Stanton Village Guide

Alton Towers · Updated

A bench at the back of St Mary's Church looks south towards Cannock Chase and west to the Weaver Hills, and a blogger who writes as Walks with Welf reckoned it "a finer pack-up spot" than most, adding that if you watch the view from there "you'll think you've curled up your toes and gone to a better place." That is roughly what Stanton offers: not much to do, and a very good place to sit and look at it.

The church itself is younger than it looks — built in 1846-47 by W. Evans of Manchester, in the Early English style, on a site that had never had a church before. Villagers used to walk more than two miles to St Peter's at Ellastone to worship. Inside, the chancel arch has foliate capitals and zig-zag moulding, the pulpit is carved with quatrefoils and dog-tooth pattern, and the font is cut in an early-Christian style. It is Grade II listed and gets a mention in Pevsner.

There is no pub. There hasn't been one since 1946, and no shop either. The post office closed in 2001, the same year the census counted 232 people living here. For food and a pint, Ellastone, the next village over, has the Duncombe Arms; for a market town with more choice, Ashbourne is about three and a half miles away.

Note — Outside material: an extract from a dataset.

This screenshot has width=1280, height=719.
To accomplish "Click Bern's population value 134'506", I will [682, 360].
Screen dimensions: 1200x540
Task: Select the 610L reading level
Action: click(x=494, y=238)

What Stanton has instead is the hills. The village sits at the eastern end of the Weaver Hills, on Carboniferous limestone, with the trig point known locally as "The Walk" reaching 371 metres. On a clear day the view runs to Rugeley power station, the JCB factory at Rocester, and reportedly as far as the Malverns. Alton Towers is visible to the west. Thorswood Nature Reserve, 200 acres of hay meadow and limestone grassland run by Staffordshire Wildlife Trust, adjoins the village; hares are common on the lower slopes, and there's a circular stone seat at the highest point, built with local schoolchildren and volunteers. Walkers heading for Ellastone pass Ousley Cross, the base and shaft of a probable 15th-century waymark on the old pilgrimage route to St Bertram's shrine at Ilam.

The Domesday Book recorded the place as Stantone — a stone farmstead — with one ploughland and, unusually, no villagers listed at all. Its one famous resident is Gilbert Sheldon, born here in 1598, who became Archbishop of Canterbury and founded the Sheldonian Theatre in Oxford. His birthplace still stands in the centre of the village. Lead and copper were mined at Thorswood from 1729 to 1860, some shafts sunk to 640 feet, and the local sandstone was quarried extensively enough to build Ilam Hall down the road. The old village school closed in 1983 and reopened a decade later as Gilbert Sheldon Hall, which is where anything communal in Stanton now happens.

Uttoxeter station is nearest, about nine miles off; there's a bus stop in the village but nothing that stops at it. Most people arrive by the A52 and B5032, past a Grade II listed cast-iron milepost that has stood there since the Victorians started measuring the distance to somewhere else. In 1953 someone digging in the parish turned up a gold bracelet from around 800 BC. It's in the Potteries Museum in Stoke now. The hares are still here.